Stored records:
Segment Open

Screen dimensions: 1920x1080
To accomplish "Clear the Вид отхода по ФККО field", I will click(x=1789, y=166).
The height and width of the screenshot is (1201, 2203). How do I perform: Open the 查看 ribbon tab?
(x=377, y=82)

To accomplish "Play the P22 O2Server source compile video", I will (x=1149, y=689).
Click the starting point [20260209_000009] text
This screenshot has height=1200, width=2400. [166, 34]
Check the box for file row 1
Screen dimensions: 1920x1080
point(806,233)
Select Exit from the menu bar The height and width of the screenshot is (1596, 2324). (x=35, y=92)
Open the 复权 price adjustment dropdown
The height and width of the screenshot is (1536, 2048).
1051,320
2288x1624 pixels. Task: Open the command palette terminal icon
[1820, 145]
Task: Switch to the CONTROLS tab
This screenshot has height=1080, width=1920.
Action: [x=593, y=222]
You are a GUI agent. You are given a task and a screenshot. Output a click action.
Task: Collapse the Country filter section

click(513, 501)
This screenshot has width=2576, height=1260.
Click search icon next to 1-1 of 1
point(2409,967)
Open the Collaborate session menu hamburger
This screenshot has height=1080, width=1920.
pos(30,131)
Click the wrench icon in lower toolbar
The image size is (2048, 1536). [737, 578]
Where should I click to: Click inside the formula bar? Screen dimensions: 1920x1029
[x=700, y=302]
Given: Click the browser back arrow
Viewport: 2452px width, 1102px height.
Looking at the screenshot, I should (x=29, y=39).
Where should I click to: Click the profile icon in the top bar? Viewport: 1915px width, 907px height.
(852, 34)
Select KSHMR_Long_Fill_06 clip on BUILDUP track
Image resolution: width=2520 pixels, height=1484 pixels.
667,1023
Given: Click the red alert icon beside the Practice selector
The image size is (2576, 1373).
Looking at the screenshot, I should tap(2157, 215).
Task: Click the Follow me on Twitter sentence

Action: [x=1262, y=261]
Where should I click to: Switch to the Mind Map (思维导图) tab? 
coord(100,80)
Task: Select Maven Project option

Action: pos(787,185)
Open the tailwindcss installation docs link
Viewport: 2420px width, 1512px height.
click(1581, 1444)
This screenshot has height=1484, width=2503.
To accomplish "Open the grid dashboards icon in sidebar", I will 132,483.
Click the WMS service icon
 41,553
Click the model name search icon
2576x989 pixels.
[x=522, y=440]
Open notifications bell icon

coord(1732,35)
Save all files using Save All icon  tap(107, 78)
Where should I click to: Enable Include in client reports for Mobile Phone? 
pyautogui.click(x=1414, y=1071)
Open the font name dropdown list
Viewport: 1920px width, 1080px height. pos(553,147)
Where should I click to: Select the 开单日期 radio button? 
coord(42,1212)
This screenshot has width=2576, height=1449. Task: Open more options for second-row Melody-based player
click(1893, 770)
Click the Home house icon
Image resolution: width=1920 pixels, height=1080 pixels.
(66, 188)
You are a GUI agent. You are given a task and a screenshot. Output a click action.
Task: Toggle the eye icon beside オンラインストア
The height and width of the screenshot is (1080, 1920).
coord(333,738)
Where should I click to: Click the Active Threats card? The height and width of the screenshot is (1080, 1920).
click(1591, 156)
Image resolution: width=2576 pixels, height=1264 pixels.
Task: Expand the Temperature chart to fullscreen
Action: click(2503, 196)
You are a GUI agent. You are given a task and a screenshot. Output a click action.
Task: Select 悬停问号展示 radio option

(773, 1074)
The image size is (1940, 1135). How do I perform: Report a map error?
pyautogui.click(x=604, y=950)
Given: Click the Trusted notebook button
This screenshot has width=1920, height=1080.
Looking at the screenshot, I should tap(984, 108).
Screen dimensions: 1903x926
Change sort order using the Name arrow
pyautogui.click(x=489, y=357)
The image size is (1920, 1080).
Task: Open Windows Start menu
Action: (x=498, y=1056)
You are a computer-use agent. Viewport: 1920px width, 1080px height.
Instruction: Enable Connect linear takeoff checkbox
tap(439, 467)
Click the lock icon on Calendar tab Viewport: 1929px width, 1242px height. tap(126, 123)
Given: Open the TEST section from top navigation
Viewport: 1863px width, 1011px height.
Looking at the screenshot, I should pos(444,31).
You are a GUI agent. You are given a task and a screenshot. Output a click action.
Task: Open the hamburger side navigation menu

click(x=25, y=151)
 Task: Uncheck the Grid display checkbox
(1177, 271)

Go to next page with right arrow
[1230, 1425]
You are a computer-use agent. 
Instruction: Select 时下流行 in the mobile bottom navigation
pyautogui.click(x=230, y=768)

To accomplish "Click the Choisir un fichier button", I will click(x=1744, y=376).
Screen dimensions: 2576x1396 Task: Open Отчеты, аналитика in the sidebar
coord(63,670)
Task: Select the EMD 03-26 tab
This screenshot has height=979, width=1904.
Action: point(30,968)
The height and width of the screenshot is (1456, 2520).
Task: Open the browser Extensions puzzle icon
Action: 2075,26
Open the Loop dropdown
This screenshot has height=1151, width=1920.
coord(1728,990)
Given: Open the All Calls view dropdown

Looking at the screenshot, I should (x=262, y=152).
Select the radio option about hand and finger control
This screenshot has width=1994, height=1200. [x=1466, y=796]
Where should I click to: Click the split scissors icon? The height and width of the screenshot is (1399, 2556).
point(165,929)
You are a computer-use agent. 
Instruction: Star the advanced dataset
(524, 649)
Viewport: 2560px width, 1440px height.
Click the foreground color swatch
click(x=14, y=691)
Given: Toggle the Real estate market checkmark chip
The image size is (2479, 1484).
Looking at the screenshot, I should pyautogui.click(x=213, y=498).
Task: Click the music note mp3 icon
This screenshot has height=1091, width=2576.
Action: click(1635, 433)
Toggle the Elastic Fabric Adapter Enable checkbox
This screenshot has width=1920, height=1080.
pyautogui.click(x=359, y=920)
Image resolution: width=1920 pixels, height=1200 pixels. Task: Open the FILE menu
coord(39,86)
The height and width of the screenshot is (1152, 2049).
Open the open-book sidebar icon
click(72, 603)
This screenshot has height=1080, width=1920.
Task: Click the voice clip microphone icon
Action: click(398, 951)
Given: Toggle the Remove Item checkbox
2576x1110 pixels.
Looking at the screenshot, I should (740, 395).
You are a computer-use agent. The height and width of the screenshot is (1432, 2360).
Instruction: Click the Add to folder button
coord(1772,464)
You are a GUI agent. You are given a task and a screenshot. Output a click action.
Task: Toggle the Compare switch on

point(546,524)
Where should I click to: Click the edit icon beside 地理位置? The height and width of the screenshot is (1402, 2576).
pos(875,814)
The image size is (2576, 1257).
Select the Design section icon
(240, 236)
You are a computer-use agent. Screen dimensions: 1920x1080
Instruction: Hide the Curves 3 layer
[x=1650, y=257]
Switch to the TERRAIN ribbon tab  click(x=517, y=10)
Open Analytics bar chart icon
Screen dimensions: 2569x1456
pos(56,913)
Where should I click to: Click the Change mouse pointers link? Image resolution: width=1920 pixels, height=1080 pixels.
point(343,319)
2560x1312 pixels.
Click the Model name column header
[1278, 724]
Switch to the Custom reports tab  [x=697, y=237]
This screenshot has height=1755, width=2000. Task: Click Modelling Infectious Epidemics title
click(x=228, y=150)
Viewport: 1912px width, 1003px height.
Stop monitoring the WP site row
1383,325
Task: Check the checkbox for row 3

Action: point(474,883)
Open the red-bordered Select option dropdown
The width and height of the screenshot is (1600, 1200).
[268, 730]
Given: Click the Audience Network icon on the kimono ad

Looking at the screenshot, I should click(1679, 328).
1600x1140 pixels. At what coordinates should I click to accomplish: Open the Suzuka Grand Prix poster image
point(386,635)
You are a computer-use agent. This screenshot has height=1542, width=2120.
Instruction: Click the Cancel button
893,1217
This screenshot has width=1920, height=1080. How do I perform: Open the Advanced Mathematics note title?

Segment Closed

Every record must be returned exactly.

- Your solution
Screen dimensions: 1920x1080
To accomplish "Clear the Вид отхода по ФККО field", I will click(x=1789, y=166).
The height and width of the screenshot is (1201, 2203). How do I perform: Open the 查看 ribbon tab?
(x=377, y=82)

To accomplish "Play the P22 O2Server source compile video", I will (x=1149, y=689).
Click the starting point [20260209_000009] text
This screenshot has height=1200, width=2400. [166, 34]
Check the box for file row 1
Screen dimensions: 1920x1080
point(806,233)
Select Exit from the menu bar The height and width of the screenshot is (1596, 2324). (x=35, y=92)
Open the 复权 price adjustment dropdown
The height and width of the screenshot is (1536, 2048).
1051,320
2288x1624 pixels. Task: Open the command palette terminal icon
[1820, 145]
Task: Switch to the CONTROLS tab
This screenshot has height=1080, width=1920.
Action: [x=593, y=222]
You are a GUI agent. You are given a task and a screenshot. Output a click action.
Task: Collapse the Country filter section

click(513, 501)
This screenshot has width=2576, height=1260.
Click search icon next to 1-1 of 1
point(2409,967)
Open the Collaborate session menu hamburger
This screenshot has height=1080, width=1920.
pos(30,131)
Click the wrench icon in lower toolbar
The image size is (2048, 1536). [737, 578]
Where should I click to: Click inside the formula bar? Screen dimensions: 1920x1029
[x=700, y=302]
Given: Click the browser back arrow
Viewport: 2452px width, 1102px height.
Looking at the screenshot, I should (x=29, y=39).
Where should I click to: Click the profile icon in the top bar? Viewport: 1915px width, 907px height.
(852, 34)
Select KSHMR_Long_Fill_06 clip on BUILDUP track
Image resolution: width=2520 pixels, height=1484 pixels.
667,1023
Given: Click the red alert icon beside the Practice selector
The image size is (2576, 1373).
Looking at the screenshot, I should tap(2157, 215).
Task: Click the Follow me on Twitter sentence

Action: [x=1262, y=261]
Where should I click to: Switch to the Mind Map (思维导图) tab? 
coord(100,80)
Task: Select Maven Project option

Action: pos(787,185)
Open the tailwindcss installation docs link
Viewport: 2420px width, 1512px height.
click(1581, 1444)
This screenshot has height=1484, width=2503.
To accomplish "Open the grid dashboards icon in sidebar", I will 132,483.
Click the WMS service icon
 41,553
Click the model name search icon
2576x989 pixels.
[x=522, y=440]
Open notifications bell icon

coord(1732,35)
Save all files using Save All icon  tap(107, 78)
Where should I click to: Enable Include in client reports for Mobile Phone? 
pyautogui.click(x=1414, y=1071)
Open the font name dropdown list
Viewport: 1920px width, 1080px height. pos(553,147)
Where should I click to: Select the 开单日期 radio button? 
coord(42,1212)
This screenshot has width=2576, height=1449. Task: Open more options for second-row Melody-based player
click(1893, 770)
Click the Home house icon
Image resolution: width=1920 pixels, height=1080 pixels.
(66, 188)
You are a GUI agent. You are given a task and a screenshot. Output a click action.
Task: Toggle the eye icon beside オンラインストア
The height and width of the screenshot is (1080, 1920).
coord(333,738)
Where should I click to: Click the Active Threats card? The height and width of the screenshot is (1080, 1920).
click(1591, 156)
Image resolution: width=2576 pixels, height=1264 pixels.
Task: Expand the Temperature chart to fullscreen
Action: click(2503, 196)
You are a GUI agent. You are given a task and a screenshot. Output a click action.
Task: Select 悬停问号展示 radio option

(773, 1074)
The image size is (1940, 1135). How do I perform: Report a map error?
pyautogui.click(x=604, y=950)
Given: Click the Trusted notebook button
This screenshot has width=1920, height=1080.
Looking at the screenshot, I should tap(984, 108).
Screen dimensions: 1903x926
Change sort order using the Name arrow
pyautogui.click(x=489, y=357)
The image size is (1920, 1080).
Task: Open Windows Start menu
Action: (x=498, y=1056)
You are a computer-use agent. Viewport: 1920px width, 1080px height.
Instruction: Enable Connect linear takeoff checkbox
tap(439, 467)
Click the lock icon on Calendar tab Viewport: 1929px width, 1242px height. tap(126, 123)
Given: Open the TEST section from top navigation
Viewport: 1863px width, 1011px height.
Looking at the screenshot, I should pos(444,31).
You are a GUI agent. You are given a task and a screenshot. Output a click action.
Task: Open the hamburger side navigation menu

click(x=25, y=151)
 Task: Uncheck the Grid display checkbox
(1177, 271)

Go to next page with right arrow
[1230, 1425]
You are a computer-use agent. 
Instruction: Select 时下流行 in the mobile bottom navigation
pyautogui.click(x=230, y=768)

To accomplish "Click the Choisir un fichier button", I will click(x=1744, y=376).
Screen dimensions: 2576x1396 Task: Open Отчеты, аналитика in the sidebar
coord(63,670)
Task: Select the EMD 03-26 tab
This screenshot has height=979, width=1904.
Action: point(30,968)
The height and width of the screenshot is (1456, 2520).
Task: Open the browser Extensions puzzle icon
Action: 2075,26
Open the Loop dropdown
This screenshot has height=1151, width=1920.
coord(1728,990)
Given: Open the All Calls view dropdown

Looking at the screenshot, I should (x=262, y=152).
Select the radio option about hand and finger control
This screenshot has width=1994, height=1200. [x=1466, y=796]
Where should I click to: Click the split scissors icon? The height and width of the screenshot is (1399, 2556).
point(165,929)
You are a computer-use agent. 
Instruction: Star the advanced dataset
(524, 649)
Viewport: 2560px width, 1440px height.
Click the foreground color swatch
click(x=14, y=691)
Given: Toggle the Real estate market checkmark chip
The image size is (2479, 1484).
Looking at the screenshot, I should pyautogui.click(x=213, y=498).
Task: Click the music note mp3 icon
This screenshot has height=1091, width=2576.
Action: click(1635, 433)
Toggle the Elastic Fabric Adapter Enable checkbox
This screenshot has width=1920, height=1080.
pyautogui.click(x=359, y=920)
Image resolution: width=1920 pixels, height=1200 pixels. Task: Open the FILE menu
coord(39,86)
The height and width of the screenshot is (1152, 2049).
Open the open-book sidebar icon
click(72, 603)
This screenshot has height=1080, width=1920.
Task: Click the voice clip microphone icon
Action: click(398, 951)
Given: Toggle the Remove Item checkbox
2576x1110 pixels.
Looking at the screenshot, I should (740, 395).
You are a computer-use agent. The height and width of the screenshot is (1432, 2360).
Instruction: Click the Add to folder button
coord(1772,464)
You are a GUI agent. You are given a task and a screenshot. Output a click action.
Task: Toggle the Compare switch on

point(546,524)
Where should I click to: Click the edit icon beside 地理位置? The height and width of the screenshot is (1402, 2576).
pos(875,814)
The image size is (2576, 1257).
Select the Design section icon
(240, 236)
You are a computer-use agent. Screen dimensions: 1920x1080
Instruction: Hide the Curves 3 layer
[x=1650, y=257]
Switch to the TERRAIN ribbon tab  click(x=517, y=10)
Open Analytics bar chart icon
Screen dimensions: 2569x1456
pos(56,913)
Where should I click to: Click the Change mouse pointers link? Image resolution: width=1920 pixels, height=1080 pixels.
point(343,319)
2560x1312 pixels.
Click the Model name column header
[1278, 724]
Switch to the Custom reports tab  [x=697, y=237]
This screenshot has height=1755, width=2000. Task: Click Modelling Infectious Epidemics title
click(x=228, y=150)
Viewport: 1912px width, 1003px height.
Stop monitoring the WP site row
1383,325
Task: Check the checkbox for row 3

Action: point(474,883)
Open the red-bordered Select option dropdown
The width and height of the screenshot is (1600, 1200).
[268, 730]
Given: Click the Audience Network icon on the kimono ad

Looking at the screenshot, I should click(1679, 328).
1600x1140 pixels. At what coordinates should I click to accomplish: Open the Suzuka Grand Prix poster image
point(386,635)
You are a computer-use agent. This screenshot has height=1542, width=2120.
Instruction: Click the Cancel button
893,1217
This screenshot has width=1920, height=1080. How do I perform: Open the Advanced Mathematics note title?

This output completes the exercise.